>>

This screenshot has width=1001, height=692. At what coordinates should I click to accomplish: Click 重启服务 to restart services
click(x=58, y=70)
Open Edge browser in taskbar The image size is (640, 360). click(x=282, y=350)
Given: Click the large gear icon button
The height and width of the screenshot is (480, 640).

<<

• **Exercise prompt**
Every record above should be output exactly.

• **Written reply**
This screenshot has width=1001, height=692. At what coordinates should I click to accomplish: Click 重启服务 to restart services
click(x=58, y=70)
Open Edge browser in taskbar The image size is (640, 360). click(x=282, y=350)
Given: Click the large gear icon button
The height and width of the screenshot is (480, 640).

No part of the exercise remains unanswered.